----- Source -----

Federer, le croquet et nos dimanches au jardin

15 juin 2022
Valérie Clerc

La Suisse doit beaucoup aux Anglais et c’est bien peu de le dire. Que seraient Chillon sans Lord Byron, Genève sans le Victoria Hall et la ville de Vevey dépourvue de la figure de Charlie Chaplin ?

Cette attraction réciproque s’exerce tout particulièrement au 19e siècle, époque à laquelle l’Empire britannique va du Cap au Caire et fascine par les progrès sans limite que promet son industrie. Cette fascination colonise tous les domaines de la connaissance, puisque qu’elle gagne jusqu’à la fiction. Frankenstein et Sherlock Holmes font d’ailleurs tous deux des incursions en Suisse.

Maintenant, au-delà de la machine à vapeur, du tourisme et du thé, il existe des liens largement insoupçonnés. D’ailleurs, qu’est-ce qui rapproche les maillets de croquet, les dimanches en famille et Roger Federer ? Tic-tac, tic-tac, tic-tac… De prime abord, le faisceau de correspondance semble improbable.

----- Extrait source -----

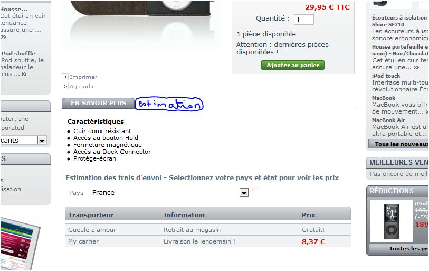Expand the manufacturers dropdown in sidebar

42,141
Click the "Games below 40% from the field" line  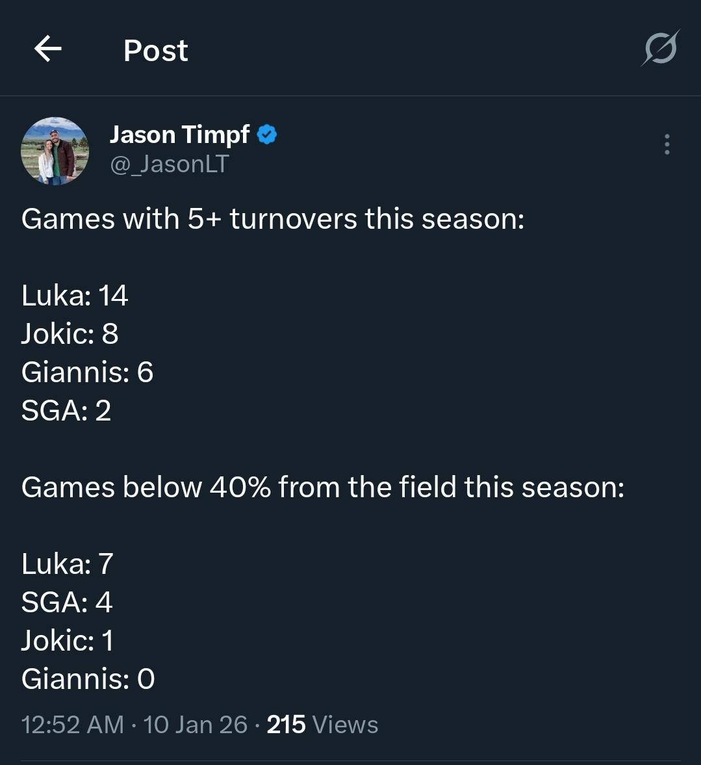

-----

* _Consigne_: D'après l'article sur Federer et le croquet, quels deux personnages de fiction font des incursions en Suisse ? Ce listing n'a aucun lien avec l'article.

* _Réponse_: Frankenstein et Sherlock Holmes.